Sharks in the Moat
Page 57
Let’s define a few basic terms that feed off of the calculations that we just went over.
Business continuity is a strategy that:
Allows us to prevent most disasters from happening to our business.
Tells us how to handle the disasters that slip through.
Enables us to recover once the disaster has ended.
In other words, business continuity is a strategy to prevent, recover and continue from disasters. But normally, most people think that business continuity is about prevention and how to keep functioning after a disaster has happened. That part in the middle – recovering from a disaster while it is still on-going – is so important that it gets its own name – disaster recovery. That is why disaster recovery, while discussed all by itself, is really a subset of business continuity.
We usually don’t call them business continuity and disaster recovery though. When discussing these matters, we will usually talk about the plan that addresses them. So, we have a business continuity plan, or BCP, and a disaster recovery plan, or DRP. DRP is contained within a BCP.
A disaster recovery plan, or DRP, documents how we will quickly restore data, applications and core services that run our business after a serious event happens. There will often be a disaster plan specific to IT as part of the larger DRP, so let’s take a second to see what that plan would look like. Some possible scenarios that would require the IT DRP to kick in are a loss of network connectivity, key systems, critical data or a service provider. A business continuity plan, or BCP, documents how an organization will prevent disruptions and continue operating at a strategical level with minimal or no downtime after a serious event happens.

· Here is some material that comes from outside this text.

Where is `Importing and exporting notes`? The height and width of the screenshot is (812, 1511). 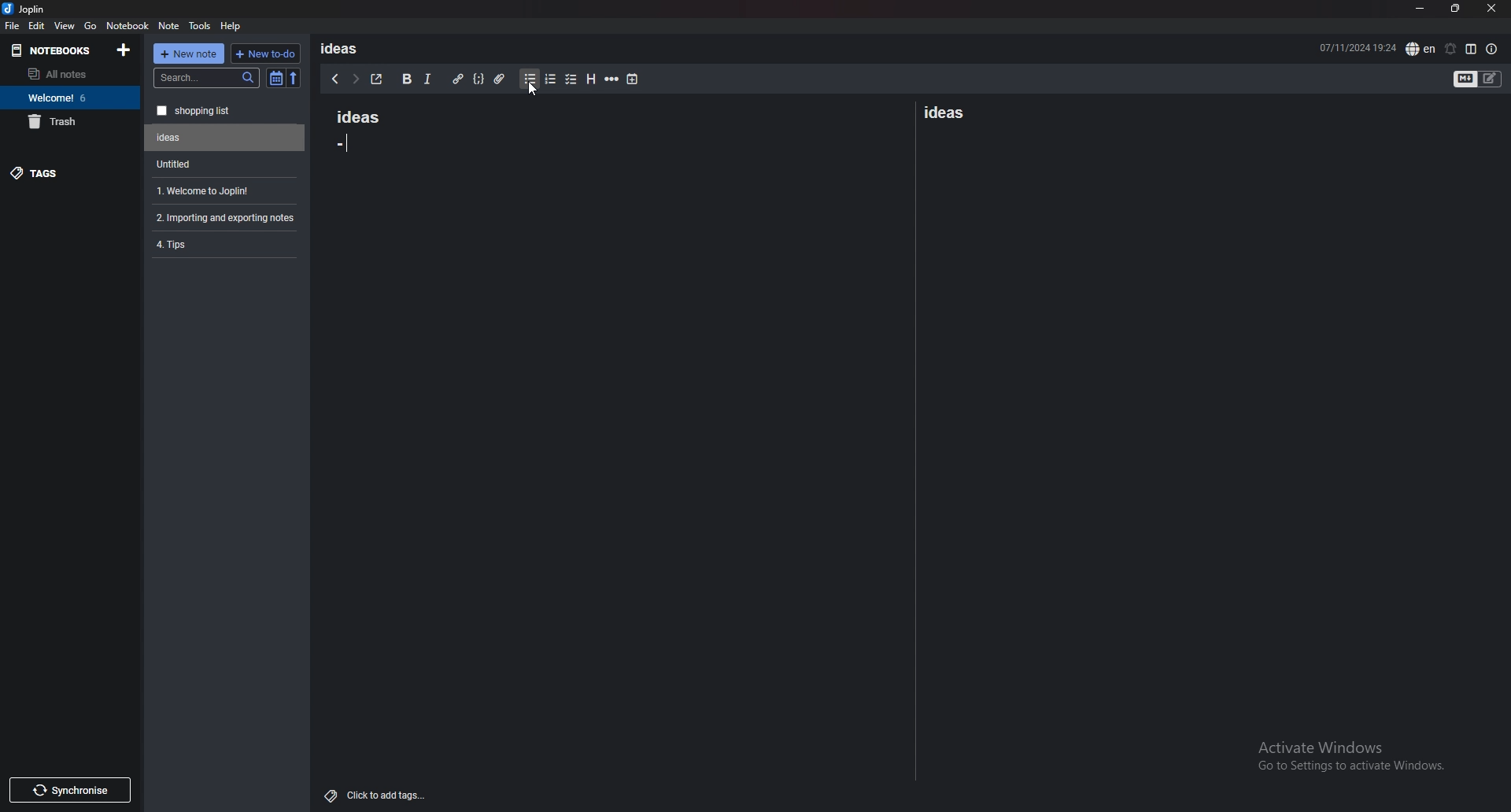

In summary, a DRP is all about boots on the ground getting our systems back up at an operational level after some bad event has happened, while a BCP is all about how the organization will function before the event and after we have recovered.
Figure 151: The Relationship Between BIA, BCP and DRP
However, it turns out that before we can talk about either a BCP or DRP, we have to perform something called a business impact analysis, or BIA. The BIA helps us to understand what assets are important, and what their loss will mean to us. After all, if we don’t know which assets are important and why, how can we possibly know how to recover from their loss using a DRP or BCP? Figure 151 illustrates the relationships between the BCP, DRP and a BIA.
A BIA is undertaken so that we can easily see the impact to the organization of losing the availability of any given resource. One of the downsides of a BIA is that all assessments tend to be ‘worse-case’ and end up being inflated. This leads to management often discounting the estimates. An alternative is to look at a small subset of scenarios, and have key stakeholders analyze each and produce a range of outcomes. Based on these results, we then estimate a minimum, maximum and likely values along with a confidence level. We can then perform some quantitative magic to objectively come up with a final estimate that can be trusted.
Recall that the recovery time objective, or RTO, is how long it will take for us to get operational again. RTOs are defined when carrying out a business impact analysis as part of BCP development. Often, there can be two different perspectives on RTO, with each providing a different answer: the individuals who consume information, and senior management who have a broader view of the organization and must consider costs. For example, a lower-level supervisor may believe that specific information is critical to his job, but a vice president may disagree because she is looking at overall organizational risk, and that particular asset is actually much lower in the overall priority. However, the information security manager should take both views into account and try to achieve an RTO that services both views.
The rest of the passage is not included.